En la sierra de Madrid -concretamente en San Agustín del Guadalix- se
encuentra ubicado un hospital veterinario cuya principal característica
es que, además de tener una sección dedicada a los animales domésticos,
como los perros y gatos, también tiene un área exclusivamente
dedicada a los caballos, donde se atiende cualquier patología que pueda
tener este animal. El Hospital Veterinario Sierra de Madrid es un referente
para toda España, ya que es uno de los pocos hospitales del país
especializado en caballos.
Los caballos que ingresan en el hospital de San Agustín del Guadalix
provienen de toda España, ya que en el país solamente hay dos
hospitales con las mismas características, situados en Alicante y Sevilla.
Por lo tanto, cuando hay un caballo que requiere cirugía o una hospitalización
prolongada, los veterinarios de cabecera que tratan a los animales los remiten
hasta el Hospital Veterinario Sierra de Madrid, por tratarse de un centro especializado.
La enfermedad más común por la que suele ingresar un caballo
es el cólico, que va desde una dilatación de estómago hasta
una torsión, un vólvulo o a una impactación.

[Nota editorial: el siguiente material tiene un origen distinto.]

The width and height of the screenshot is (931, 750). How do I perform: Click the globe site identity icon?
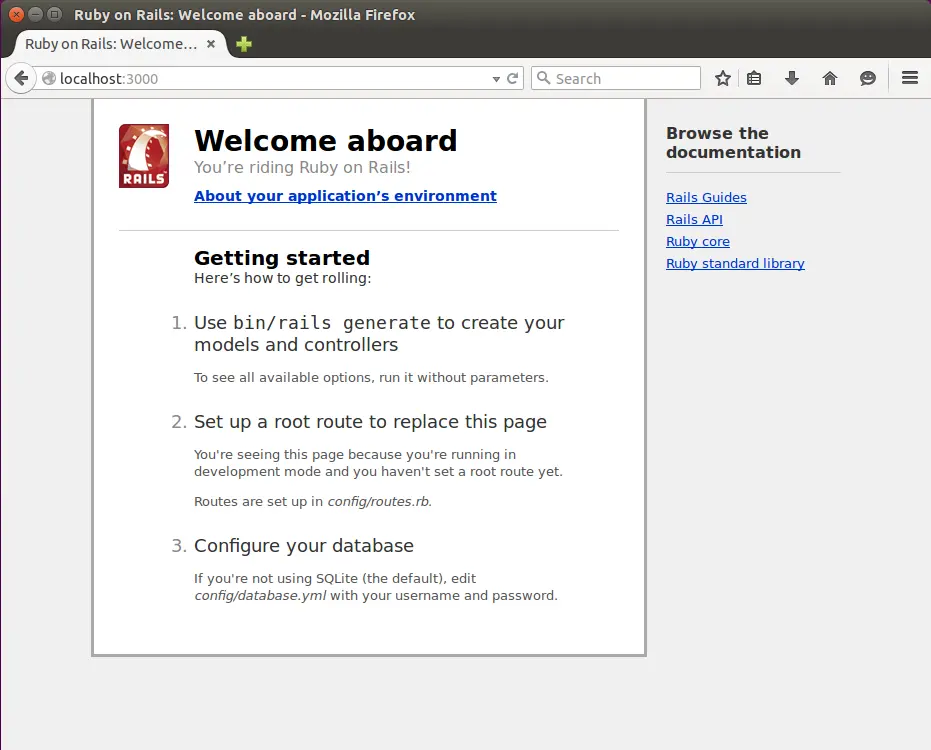tap(49, 78)
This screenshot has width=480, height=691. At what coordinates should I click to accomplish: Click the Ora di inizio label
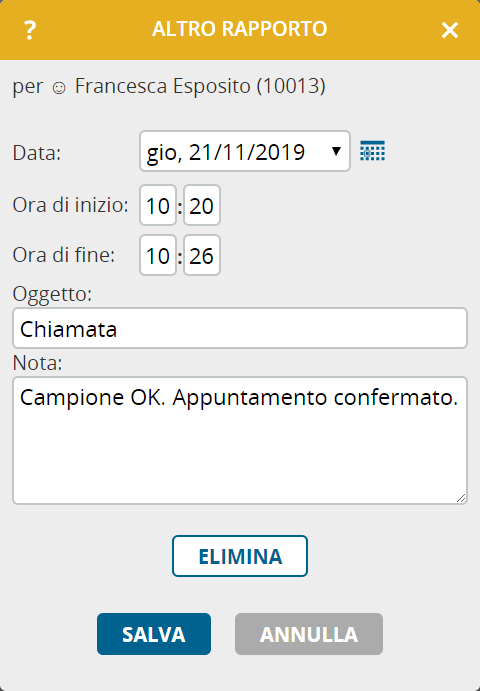(71, 205)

En un 70-80
por ciento de los casos, esos cólicos se resuelven médicamente,
pero el 20 por ciento restante requiere intervención quirúrgica,
ya que el caballo es un animal que tiene 30 metros de intestino y es muy sensible
a las alteraciones del sistema nervioso. El hospital recibe también caballos
que necesitan de otras intervenciones quirúrgicas como cesáreas
o fracturas, que ocasionan que el animal esté ingresado una media de
diez o quince días. "El caballo es un animal muy sensible que todo
lo que tiene de bello y fuerte lo tiene de frágil, por lo que suele visitar
con frecuencia el veterinario", afirma Luis de la Osa, cirujano de caballos
y responsable de relaciones externas del Hospital Veterinario Sierra de Madrid.
Anualmente, este hospital realiza cirugías quirúrgicas a 170
ó 180 caballos y trata médicamente a unos 200 equinos a los que
se suman unas 60-70 yeguas que, entre enero y junio, suelen acudir a reproducción,
tanto por monta natural o porque necesitan inseminación artificial. Casi
todos los caballos que entran son de particulares o de sociedades privadas,
a excepción de los que pertenecen a algún estamento oficial como
la Policía Nacional, Municipal y el Ejército.

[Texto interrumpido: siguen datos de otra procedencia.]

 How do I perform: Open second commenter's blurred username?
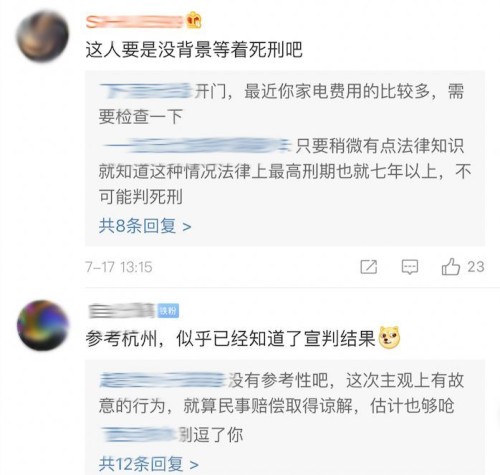pyautogui.click(x=122, y=311)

En este hospital también han ingresado toros, aunque no es lo habitual,
ya que el ganado vacuno, al tratarse de animales de renta o de trabajo, están
sujetos al valor económico del animal, por lo que la mayoría de
las veces los propietarios deciden sacrificarlos, antes que curarlos, cuando
tienen problemas de salud. Respecto a los perros y gatos, las patologías
por las que suelen ingresar en el hospital son muy amplias y cada vez se asemejan
más a las humanas; mientras que los perros suelen necesitar intervenciones
quirúrgicas por cuerpos extraños que se asientan en el estómago
o el intestino delgado, la causa de operación de los gatos suelen ser
problemas urinarios. A su vez, la castración es otra de las causas frecuentes
por las que los dueños suelen ingresar a sus mascotas en el centro y
"últimamente también están aumentando los casos de
tumores, al igual que sucede con los humanos", ha señalado el cirujano
y responsable del área de pequeños animales, Francisco Javier
Ruiz. El tiempo medio de ingreso de los animales domésticos suele ser
de cuatro días, a no ser que haya complicaciones secundarias.
Por otra parte, el área de los animales domésticos del hospital
dispone de una zona para los animales infecciosos, para que no haya contacto
entre los que tienen enfermedades infecciosas como el moquillo y los que no.
Asimismo el centro cuenta con la sala de consulta ambulatoria, zona de rayos
X, quirófano, zona de diagnóstico por imagen, peluquería
y residencia. A su vez, hay un laboratorio común para los animales domésticos
y los caballos donde se realizan analíticas de sangre y orina.
Lógicamente la sección exclusiva de los caballos, dispone de 14 cuadras donde estos animales tienen que pasar su periodo de hospitalización. El hospital cuenta también con servicios de contrastación, valoración y congelación de semen para todo tipo de razas equinas, y un banco propio de almacenamiento y conservación de semen. Asimismo, el centro tiene un quirófano de caballos dotado con una grúa donde se coloca al animal, una vez que está dormido, para trasladarlo a la mesa de operación. Finalizada la intervención quirúrgica, con la grúa se vuelve a trasladar al caballo a la zona de entrada del quirófano, que está totalmente acolchada para que el animal, cuando se despierte de la anestesia, no se haga daño a sí mismo, "ya que se despiertan muy desorientados y se suelen golpear por todas las paredes", recalca Luis de la Osa.